Of the 51 patients, 29 received only a single dose of 131I and experienced a long-term remission and likely cure, but the remaining 22 patients required repeated courses of 131I therapy. During long-term follow-up, 11 patients (22%) experienced recurrent disease, with a median time to recurrence of 52 mo; however, in 2 patients the recurrences were late. Even in those patients with relapse, outcomes were favorable, as nearly all experienced complete remission. In up to 30 y of observation, no effects on subsequent fertility and pregnancy and no secondary malignancies were observed. The authors conclude that, in addition to age and tumor multifocality, the type of initial treatment (completeness of surgical resection and whether postoperative 131I therapy was received) is predictive for recurrence risk: the group of patients treated with total thyroidectomy and postoperative 131I had a lower risk for recurrent disease than did the other groups.
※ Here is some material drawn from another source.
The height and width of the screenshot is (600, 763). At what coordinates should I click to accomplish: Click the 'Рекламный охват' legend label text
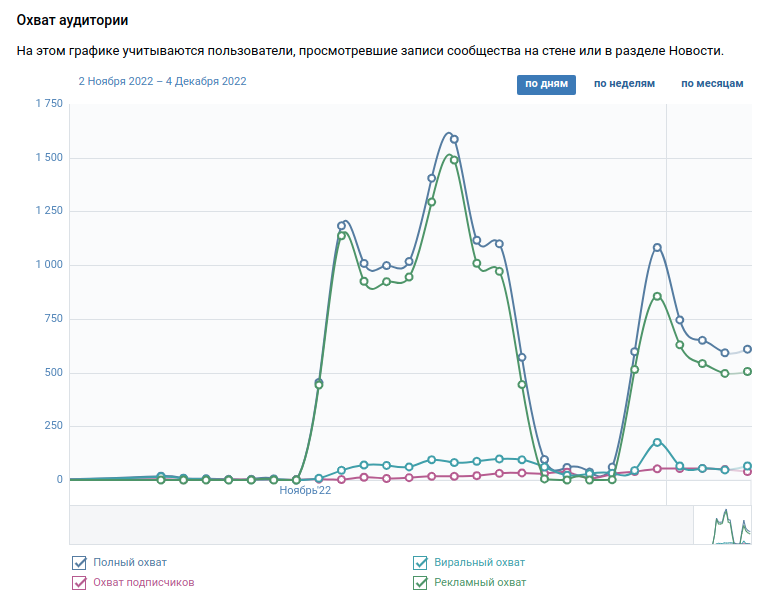coord(480,582)
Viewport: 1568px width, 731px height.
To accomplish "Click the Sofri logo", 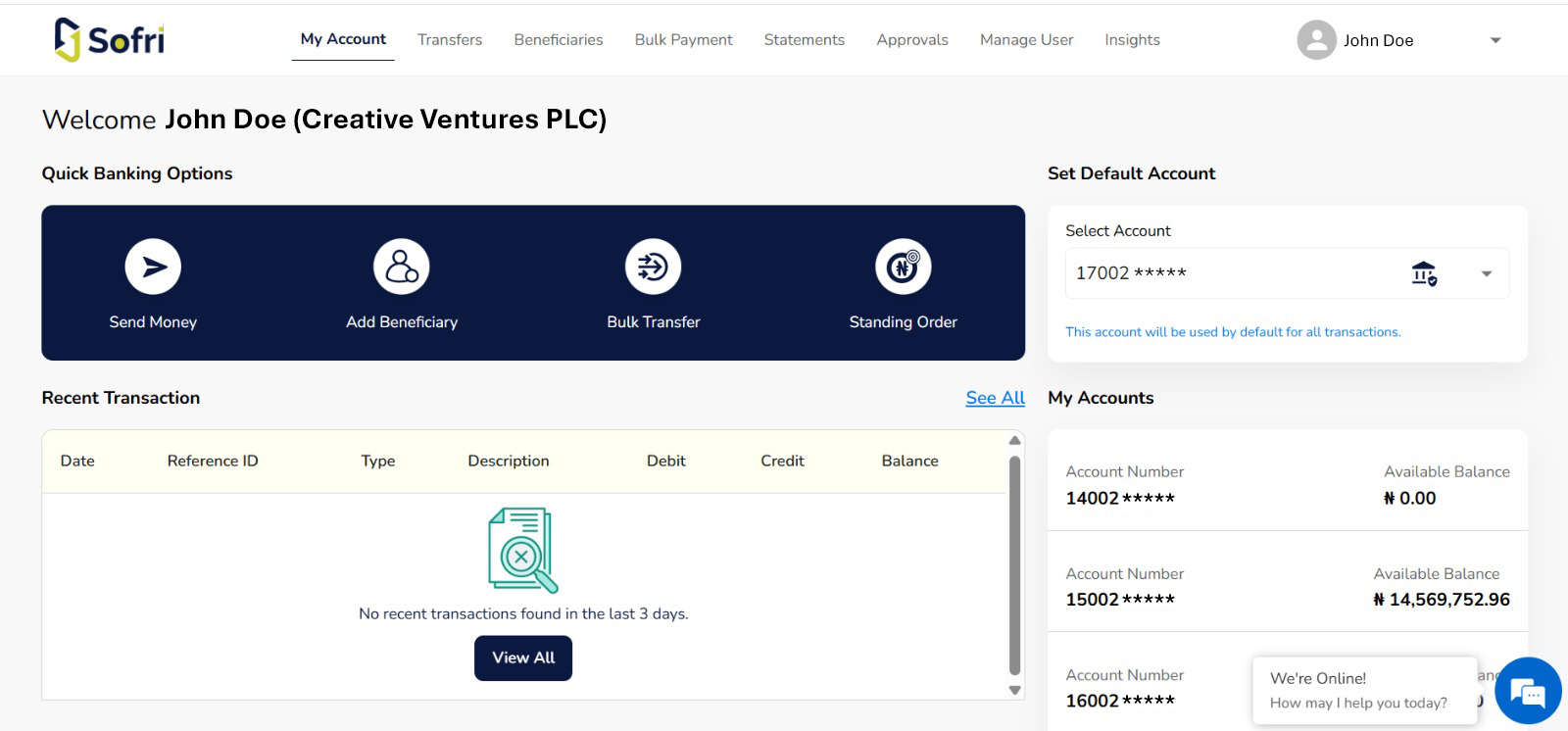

The results must be understood in the context of the high incidence of regional and distant metastases in the cohort of patients presented in the report by Mihailovic et al.: 69% of patients had lymph node metastases, and 14% had distant pulmonary metastatic disease at presentation (8). Detecting residual iodine-avid lymph node metastatic disease after surgery and the presence of distant pulmonary metastases will clearly direct management toward postoperative 131I administration as opposed to management without 131I ablation. In this context, using preablation scans allows recommended staging and risk stratification of thyroid cancer cases before management decisions. The advantages include the delivery of appropriately higher activities at the first 131I therapy for patients with high-risk disease, when the iodine-concentrating ability of the tumor is presumably highest, and reduction or omission of activity prescribed for radioablation for thyroid remnants. In fact, it is specifically those patients in whom ablation is omitted who may benefit from a postoperative diagnostic scan to exclude the presence of regional and distant metastases.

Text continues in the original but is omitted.